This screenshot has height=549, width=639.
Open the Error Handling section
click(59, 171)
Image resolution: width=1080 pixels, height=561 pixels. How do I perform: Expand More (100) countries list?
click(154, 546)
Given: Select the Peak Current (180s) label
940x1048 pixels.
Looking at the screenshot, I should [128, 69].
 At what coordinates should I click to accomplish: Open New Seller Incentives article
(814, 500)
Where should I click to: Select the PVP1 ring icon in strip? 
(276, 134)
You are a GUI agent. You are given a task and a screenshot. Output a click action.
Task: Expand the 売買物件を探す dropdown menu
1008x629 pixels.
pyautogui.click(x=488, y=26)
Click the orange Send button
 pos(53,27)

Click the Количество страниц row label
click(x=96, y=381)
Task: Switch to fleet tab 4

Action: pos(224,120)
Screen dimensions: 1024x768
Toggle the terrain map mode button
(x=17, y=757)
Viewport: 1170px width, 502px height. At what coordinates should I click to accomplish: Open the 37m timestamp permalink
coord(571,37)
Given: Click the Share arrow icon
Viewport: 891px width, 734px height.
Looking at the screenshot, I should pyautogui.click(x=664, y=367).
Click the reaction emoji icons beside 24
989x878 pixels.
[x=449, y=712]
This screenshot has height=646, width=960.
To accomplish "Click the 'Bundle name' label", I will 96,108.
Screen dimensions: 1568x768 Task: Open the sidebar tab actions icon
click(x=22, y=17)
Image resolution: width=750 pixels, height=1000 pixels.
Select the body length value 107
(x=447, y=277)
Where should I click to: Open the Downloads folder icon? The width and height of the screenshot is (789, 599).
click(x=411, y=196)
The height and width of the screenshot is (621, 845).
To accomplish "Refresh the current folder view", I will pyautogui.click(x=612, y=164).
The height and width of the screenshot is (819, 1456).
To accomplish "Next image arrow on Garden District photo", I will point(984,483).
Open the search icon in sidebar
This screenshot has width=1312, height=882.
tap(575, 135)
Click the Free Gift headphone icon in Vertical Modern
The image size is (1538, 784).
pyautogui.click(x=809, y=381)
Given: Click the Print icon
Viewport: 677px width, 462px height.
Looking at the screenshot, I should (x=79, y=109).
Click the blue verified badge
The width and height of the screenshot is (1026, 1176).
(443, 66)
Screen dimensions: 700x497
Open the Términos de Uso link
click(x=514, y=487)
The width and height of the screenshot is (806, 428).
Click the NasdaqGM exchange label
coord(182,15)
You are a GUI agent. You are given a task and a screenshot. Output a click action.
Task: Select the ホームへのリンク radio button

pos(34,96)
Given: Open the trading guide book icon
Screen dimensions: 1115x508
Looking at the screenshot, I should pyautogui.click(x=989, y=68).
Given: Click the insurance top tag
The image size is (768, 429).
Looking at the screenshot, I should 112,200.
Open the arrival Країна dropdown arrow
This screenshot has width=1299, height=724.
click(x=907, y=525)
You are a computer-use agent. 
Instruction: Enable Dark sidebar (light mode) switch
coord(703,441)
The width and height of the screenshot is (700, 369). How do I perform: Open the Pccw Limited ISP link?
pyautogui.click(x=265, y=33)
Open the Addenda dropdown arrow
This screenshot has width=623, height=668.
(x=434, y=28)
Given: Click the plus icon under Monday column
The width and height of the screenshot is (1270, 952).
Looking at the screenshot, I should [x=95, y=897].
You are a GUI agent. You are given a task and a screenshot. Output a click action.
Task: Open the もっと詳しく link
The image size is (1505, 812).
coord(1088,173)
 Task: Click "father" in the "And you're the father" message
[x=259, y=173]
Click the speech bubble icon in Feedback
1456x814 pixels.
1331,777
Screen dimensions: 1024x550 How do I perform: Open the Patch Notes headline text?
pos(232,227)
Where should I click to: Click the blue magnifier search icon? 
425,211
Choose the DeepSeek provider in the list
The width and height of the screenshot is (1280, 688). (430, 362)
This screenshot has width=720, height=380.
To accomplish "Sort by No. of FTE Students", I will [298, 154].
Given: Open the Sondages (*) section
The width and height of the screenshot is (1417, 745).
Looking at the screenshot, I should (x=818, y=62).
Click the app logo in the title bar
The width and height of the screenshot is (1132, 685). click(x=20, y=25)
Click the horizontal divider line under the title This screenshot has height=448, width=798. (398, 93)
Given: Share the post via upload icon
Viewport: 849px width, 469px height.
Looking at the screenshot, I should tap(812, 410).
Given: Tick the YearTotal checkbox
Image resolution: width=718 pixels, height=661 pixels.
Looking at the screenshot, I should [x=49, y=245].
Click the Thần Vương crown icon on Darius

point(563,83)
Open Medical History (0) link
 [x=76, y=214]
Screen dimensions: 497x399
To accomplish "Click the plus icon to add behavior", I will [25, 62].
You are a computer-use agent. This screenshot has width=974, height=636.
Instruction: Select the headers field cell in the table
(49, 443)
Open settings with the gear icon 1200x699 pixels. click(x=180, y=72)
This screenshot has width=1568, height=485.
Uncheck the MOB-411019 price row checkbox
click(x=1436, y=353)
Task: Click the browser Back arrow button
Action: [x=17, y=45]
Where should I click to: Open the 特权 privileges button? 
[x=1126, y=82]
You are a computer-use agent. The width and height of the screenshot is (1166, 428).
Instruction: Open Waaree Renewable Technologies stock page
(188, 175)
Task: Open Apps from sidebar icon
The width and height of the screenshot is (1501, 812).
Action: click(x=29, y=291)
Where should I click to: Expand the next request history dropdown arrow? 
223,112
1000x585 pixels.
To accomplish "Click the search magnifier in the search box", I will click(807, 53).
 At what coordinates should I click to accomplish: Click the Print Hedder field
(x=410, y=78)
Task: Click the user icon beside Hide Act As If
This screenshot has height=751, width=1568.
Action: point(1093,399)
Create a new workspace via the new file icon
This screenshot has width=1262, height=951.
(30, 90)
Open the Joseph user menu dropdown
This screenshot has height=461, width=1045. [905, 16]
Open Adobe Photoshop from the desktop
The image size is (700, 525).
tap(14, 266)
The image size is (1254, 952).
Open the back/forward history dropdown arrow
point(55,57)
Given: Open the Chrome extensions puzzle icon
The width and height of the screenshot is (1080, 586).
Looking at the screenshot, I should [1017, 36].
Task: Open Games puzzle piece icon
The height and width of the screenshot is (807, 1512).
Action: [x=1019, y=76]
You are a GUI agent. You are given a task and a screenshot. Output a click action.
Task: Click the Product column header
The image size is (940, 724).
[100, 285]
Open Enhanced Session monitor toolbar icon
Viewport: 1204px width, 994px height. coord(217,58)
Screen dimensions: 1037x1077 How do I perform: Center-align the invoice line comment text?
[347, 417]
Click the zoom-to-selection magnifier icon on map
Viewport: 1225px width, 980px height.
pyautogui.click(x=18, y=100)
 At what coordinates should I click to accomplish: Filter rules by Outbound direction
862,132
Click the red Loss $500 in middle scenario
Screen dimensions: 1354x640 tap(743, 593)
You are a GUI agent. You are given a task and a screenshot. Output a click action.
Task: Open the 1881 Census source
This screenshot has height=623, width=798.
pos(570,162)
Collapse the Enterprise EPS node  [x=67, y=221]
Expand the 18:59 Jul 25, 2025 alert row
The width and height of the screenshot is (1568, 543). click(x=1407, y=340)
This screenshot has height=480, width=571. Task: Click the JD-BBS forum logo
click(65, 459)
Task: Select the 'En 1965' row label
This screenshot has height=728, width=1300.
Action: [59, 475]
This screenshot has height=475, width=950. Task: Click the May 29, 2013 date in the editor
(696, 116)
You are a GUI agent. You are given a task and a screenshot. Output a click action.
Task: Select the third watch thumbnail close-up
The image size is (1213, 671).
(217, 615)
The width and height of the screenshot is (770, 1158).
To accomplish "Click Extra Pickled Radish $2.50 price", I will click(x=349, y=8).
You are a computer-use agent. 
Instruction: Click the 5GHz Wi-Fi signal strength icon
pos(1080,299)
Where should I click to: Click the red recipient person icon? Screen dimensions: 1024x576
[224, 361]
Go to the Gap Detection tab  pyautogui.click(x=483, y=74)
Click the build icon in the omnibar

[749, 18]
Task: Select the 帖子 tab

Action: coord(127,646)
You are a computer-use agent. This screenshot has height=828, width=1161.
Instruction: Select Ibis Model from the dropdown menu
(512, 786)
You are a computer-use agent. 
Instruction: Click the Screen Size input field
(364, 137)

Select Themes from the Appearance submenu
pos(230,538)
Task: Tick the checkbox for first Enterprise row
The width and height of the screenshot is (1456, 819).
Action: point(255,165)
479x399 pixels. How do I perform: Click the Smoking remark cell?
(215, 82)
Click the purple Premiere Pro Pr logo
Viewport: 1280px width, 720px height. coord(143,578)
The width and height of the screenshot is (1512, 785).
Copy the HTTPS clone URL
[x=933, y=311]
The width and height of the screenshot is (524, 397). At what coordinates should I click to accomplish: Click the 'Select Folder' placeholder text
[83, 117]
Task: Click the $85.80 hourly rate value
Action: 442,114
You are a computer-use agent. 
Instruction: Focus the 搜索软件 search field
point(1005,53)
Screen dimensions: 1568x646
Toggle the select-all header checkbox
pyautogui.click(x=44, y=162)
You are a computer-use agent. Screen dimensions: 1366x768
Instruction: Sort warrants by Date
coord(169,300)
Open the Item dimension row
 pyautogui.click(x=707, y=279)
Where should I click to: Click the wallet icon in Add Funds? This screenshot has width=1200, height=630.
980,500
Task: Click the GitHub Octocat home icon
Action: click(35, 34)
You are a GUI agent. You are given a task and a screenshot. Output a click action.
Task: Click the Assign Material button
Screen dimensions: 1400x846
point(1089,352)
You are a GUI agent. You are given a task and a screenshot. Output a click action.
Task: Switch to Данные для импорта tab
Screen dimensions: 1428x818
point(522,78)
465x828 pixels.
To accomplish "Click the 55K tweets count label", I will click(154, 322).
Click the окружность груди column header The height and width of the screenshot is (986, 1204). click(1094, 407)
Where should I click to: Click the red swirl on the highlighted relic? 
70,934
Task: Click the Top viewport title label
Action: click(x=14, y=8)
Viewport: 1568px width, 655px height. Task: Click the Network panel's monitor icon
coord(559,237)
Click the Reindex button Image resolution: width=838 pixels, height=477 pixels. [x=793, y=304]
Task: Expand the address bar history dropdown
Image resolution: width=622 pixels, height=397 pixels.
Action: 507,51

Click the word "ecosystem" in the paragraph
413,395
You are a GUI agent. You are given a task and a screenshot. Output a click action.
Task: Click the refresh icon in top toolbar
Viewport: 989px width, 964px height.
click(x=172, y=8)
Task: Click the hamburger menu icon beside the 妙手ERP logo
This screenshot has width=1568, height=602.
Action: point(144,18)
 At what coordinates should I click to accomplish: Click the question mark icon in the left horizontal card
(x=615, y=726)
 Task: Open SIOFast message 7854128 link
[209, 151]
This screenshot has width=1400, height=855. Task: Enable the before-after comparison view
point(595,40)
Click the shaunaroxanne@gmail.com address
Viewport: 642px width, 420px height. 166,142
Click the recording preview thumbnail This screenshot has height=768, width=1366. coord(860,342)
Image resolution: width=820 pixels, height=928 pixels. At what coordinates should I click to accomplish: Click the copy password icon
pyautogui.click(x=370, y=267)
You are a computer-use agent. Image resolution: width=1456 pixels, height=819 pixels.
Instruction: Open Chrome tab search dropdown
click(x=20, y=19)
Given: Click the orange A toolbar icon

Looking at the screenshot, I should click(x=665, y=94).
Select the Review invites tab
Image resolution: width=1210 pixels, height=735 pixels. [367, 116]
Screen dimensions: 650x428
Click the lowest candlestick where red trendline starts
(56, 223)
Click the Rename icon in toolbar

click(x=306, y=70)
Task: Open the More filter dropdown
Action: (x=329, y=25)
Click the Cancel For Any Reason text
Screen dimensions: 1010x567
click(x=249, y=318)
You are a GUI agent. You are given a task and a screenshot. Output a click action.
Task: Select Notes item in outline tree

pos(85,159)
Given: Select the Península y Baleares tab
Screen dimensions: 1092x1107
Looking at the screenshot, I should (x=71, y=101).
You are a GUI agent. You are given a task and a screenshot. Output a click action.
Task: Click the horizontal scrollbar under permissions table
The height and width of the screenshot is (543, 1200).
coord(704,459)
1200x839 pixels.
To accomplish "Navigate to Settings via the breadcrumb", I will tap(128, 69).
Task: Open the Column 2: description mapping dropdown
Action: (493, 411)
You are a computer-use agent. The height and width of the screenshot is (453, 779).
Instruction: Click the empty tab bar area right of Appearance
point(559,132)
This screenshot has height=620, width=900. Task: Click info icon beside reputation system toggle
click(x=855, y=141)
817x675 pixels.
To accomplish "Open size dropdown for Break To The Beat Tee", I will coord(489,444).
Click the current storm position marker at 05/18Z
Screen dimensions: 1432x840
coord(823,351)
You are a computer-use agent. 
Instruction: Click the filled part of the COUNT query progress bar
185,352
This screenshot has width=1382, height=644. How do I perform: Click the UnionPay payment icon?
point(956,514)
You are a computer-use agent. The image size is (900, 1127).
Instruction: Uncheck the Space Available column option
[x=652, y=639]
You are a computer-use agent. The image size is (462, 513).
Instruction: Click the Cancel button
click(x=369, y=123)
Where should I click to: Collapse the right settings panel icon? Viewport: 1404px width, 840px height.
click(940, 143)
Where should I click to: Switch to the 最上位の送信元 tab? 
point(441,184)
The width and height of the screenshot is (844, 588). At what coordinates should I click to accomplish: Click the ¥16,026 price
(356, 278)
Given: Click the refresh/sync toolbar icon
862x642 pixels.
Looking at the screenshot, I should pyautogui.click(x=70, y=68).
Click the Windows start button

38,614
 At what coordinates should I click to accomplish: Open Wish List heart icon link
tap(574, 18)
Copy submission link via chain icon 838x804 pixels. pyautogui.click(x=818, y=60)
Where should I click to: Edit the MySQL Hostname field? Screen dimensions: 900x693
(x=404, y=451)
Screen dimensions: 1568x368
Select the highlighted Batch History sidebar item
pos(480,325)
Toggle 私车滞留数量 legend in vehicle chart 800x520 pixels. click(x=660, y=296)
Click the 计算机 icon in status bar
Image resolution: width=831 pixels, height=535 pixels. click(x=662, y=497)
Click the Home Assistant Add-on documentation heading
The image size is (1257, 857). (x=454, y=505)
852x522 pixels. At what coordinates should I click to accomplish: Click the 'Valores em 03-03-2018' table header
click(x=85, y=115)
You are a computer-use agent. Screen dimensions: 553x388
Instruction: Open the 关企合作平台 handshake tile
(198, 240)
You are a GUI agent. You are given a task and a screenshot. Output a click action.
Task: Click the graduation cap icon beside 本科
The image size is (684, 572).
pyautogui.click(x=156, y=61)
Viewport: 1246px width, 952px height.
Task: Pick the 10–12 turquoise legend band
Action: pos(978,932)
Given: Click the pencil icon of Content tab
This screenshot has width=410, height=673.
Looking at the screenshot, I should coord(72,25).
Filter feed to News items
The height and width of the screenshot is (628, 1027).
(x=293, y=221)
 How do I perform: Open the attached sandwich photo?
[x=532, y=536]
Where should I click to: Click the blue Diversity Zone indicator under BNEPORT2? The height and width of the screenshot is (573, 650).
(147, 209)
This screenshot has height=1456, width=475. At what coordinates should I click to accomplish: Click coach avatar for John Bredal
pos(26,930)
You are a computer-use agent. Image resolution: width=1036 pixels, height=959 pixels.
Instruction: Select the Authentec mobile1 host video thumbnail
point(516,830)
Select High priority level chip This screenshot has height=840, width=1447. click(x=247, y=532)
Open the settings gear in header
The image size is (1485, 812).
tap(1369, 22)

* [Problem requirements] Could you update the part of the material that opens with the line containing "Task: Tick the" and closes with the line containing "Viewport: 1280px width, 720px" by changing "purple" to "violet"? Reproduce only those lines, leaving everything else in them unchanged.

* [Completed exercise]
Task: Tick the checkbox for first Enterprise row
The width and height of the screenshot is (1456, 819).
Action: point(255,165)
479x399 pixels. How do I perform: Click the Smoking remark cell?
(215, 82)
Click the violet Premiere Pro Pr logo
Viewport: 1280px width, 720px height. coord(143,578)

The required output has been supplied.